OpenShift native observability¶
When DataRobot is deployed on OpenShift, the platform's native observability stack can be used instead of the datarobot-observability-core subchart. This approach leverages Red Hat operators and built-in components that are already part of the OpenShift ecosystem, avoiding the need to deploy and maintain a separate observability infrastructure.
Note
This section does not use the datarobot-observability-core subchart. The subchart and its subcharts (kube-state-metrics, prometheus-node-exporter, and OpenTelemetry collectors) must remain disabled (default behavior). All telemetry collection and storage is handled by OpenShift-native operators.
Overview¶
The OpenShift native observability stack covers the three telemetry signals:
| Signal | Component | Managed By |
|---|---|---|
| Metrics (cluster level) | Prometheus, Thanos, Alertmanager | Cluster Monitoring Operator (CMO), built-in |
| Metrics (application SDK) | OpenTelemetry Collector + Prometheus exporter | Red Hat OpenTelemetry Operator |
| Logs | LokiStack + Vector | Loki Operator + Logging Operator |
| Traces | TempoStack | Tempo Operator |
| Console UI (logs, traces) | UIPlugin CRD | Cluster Observability Operator (COO) |
CMO vs COO¶
OpenShift has two observability-related operators that serve different purposes:
| Operator | Full Name | Ships With | Manages |
|---|---|---|---|
| CMO | Cluster Monitoring Operator | OpenShift (pre-installed) | Prometheus, Thanos, Alertmanager |
| COO | Cluster Observability Operator | OperatorHub (install separately) | UIPlugin CRD for console integration |
CMO is pre-installed and provides metrics and alerting out of the box. COO must be installed separately and provides only the UIPlugin custom resource for adding the Logs and Traces views to the OpenShift Console. COO does not manage Loki, Tempo, or any backends.
Operators¶
The following Red Hat operators need to be installed via OperatorHub (OLM).
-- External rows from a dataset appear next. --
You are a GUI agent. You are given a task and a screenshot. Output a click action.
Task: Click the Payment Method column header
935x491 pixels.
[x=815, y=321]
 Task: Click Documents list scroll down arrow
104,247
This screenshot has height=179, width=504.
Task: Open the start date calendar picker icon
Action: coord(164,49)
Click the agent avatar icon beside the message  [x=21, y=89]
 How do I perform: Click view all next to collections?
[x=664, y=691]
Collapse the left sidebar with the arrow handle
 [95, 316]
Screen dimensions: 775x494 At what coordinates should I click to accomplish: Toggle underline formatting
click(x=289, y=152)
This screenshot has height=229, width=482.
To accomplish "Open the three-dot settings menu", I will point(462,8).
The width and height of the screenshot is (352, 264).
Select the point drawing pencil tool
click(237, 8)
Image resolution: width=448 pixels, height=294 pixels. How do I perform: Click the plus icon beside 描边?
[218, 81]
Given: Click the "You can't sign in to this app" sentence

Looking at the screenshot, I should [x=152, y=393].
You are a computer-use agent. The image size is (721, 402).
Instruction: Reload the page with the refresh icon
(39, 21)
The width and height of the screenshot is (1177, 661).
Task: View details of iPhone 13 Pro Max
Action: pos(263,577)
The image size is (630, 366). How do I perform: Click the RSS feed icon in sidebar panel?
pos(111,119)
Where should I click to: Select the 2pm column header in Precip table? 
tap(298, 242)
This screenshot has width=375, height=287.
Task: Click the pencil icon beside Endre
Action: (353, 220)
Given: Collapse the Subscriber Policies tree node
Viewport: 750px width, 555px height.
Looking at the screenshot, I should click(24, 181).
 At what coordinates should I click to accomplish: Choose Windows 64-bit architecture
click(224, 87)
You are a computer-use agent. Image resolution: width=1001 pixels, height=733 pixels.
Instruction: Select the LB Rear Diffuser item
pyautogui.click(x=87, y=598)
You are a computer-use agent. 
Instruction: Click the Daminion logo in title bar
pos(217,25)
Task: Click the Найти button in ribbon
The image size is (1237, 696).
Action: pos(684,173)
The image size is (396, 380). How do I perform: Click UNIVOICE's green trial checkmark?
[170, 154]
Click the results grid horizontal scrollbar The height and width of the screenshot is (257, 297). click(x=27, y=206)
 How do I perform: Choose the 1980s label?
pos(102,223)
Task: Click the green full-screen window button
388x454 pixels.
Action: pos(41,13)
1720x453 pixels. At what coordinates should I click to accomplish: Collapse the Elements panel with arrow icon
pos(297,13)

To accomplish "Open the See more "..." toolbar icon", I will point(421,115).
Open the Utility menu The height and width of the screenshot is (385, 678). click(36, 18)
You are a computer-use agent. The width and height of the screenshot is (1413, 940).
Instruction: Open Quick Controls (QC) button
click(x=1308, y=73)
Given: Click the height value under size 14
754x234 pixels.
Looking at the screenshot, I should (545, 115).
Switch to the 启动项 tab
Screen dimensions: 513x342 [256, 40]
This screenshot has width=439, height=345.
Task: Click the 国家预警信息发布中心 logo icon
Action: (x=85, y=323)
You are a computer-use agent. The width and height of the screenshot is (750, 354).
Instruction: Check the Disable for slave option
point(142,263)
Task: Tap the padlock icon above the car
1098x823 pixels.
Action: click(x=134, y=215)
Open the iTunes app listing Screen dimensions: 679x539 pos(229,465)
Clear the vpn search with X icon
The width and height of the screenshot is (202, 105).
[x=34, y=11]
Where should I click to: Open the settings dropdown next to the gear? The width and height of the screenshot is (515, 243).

All operators should use the stable channel and Automatic install plan approval unless otherwise required by your organization's change management policy.
| Operator | Purpose | Reference |
|---|---|---|
| Cluster Observability Operator | UIPlugin CRD for console integration (Logs/Traces views) | COO overview |
| Loki Operator | Manages LokiStack instances for log storage | Logging |
| Red Hat OpenShift Logging Operator | Manages ClusterLogForwarder (Vector collectors) | Logging |
| Tempo Operator | Manages TempoStack instances for trace storage | Distributed tracing |
| Red Hat OpenTelemetry Operator | Manages OpenTelemetryCollector instances | Red Hat build of OpenTelemetry |
Metrics¶
Cluster-level metrics (CMO)¶
OpenShift's built-in Cluster Monitoring Operator (CMO) provides Prometheus, Thanos, and Alertmanager pre-installed in the openshift-monitoring namespace. By default, CMO collects cluster-level metrics only for openshift-* namespaces. To extend the same telemetry to user namespaces (including the DataRobot namespace), user workload monitoring must be enabled:
apiVersion: v1
kind: ConfigMap
metadata:
name: cluster-monitoring-config
namespace: openshift-monitoring
data:
config.yaml: |
enableUserWorkload: true
Once enabled, the same metrics that CMO already collects for openshift-* namespaces are also collected for user namespaces, including the namespace where DataRobot is deployed:
- kube-state-metrics: Kubernetes object state (pods, deployments, services, etc.)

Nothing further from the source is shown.